Start of Exercise inputs

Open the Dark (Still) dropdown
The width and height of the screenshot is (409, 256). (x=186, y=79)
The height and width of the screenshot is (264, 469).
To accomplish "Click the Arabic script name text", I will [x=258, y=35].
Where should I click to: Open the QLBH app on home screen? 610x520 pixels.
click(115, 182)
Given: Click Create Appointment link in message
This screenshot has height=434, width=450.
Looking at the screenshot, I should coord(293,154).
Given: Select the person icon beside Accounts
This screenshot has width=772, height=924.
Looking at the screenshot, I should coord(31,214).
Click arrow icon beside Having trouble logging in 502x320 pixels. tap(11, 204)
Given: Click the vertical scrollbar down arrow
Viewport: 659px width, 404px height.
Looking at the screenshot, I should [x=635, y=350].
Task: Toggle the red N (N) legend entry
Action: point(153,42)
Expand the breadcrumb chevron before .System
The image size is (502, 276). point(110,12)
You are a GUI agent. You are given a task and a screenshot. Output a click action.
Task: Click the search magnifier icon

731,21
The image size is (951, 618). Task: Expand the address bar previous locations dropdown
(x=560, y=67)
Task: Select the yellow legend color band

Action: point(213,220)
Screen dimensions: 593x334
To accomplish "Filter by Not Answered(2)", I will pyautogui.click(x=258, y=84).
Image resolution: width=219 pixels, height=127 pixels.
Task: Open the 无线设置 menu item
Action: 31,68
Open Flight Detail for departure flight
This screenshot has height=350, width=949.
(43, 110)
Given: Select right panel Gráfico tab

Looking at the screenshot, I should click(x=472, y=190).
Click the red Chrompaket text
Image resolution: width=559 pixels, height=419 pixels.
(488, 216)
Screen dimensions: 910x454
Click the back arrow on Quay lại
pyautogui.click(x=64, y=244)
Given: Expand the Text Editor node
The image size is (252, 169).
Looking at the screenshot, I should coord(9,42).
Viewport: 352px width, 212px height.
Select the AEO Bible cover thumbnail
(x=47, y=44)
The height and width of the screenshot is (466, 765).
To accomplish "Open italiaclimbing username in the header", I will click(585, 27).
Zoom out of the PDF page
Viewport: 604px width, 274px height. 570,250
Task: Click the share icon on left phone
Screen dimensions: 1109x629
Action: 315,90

End of Exercise inputs

> **Task description**:
Which lines of the listing contain the string "beside"? Copy each of them.

> **Result**:
Given: Select the person icon beside Accounts
Click arrow icon beside Having trouble logging in 502x320 pixels. tap(11, 204)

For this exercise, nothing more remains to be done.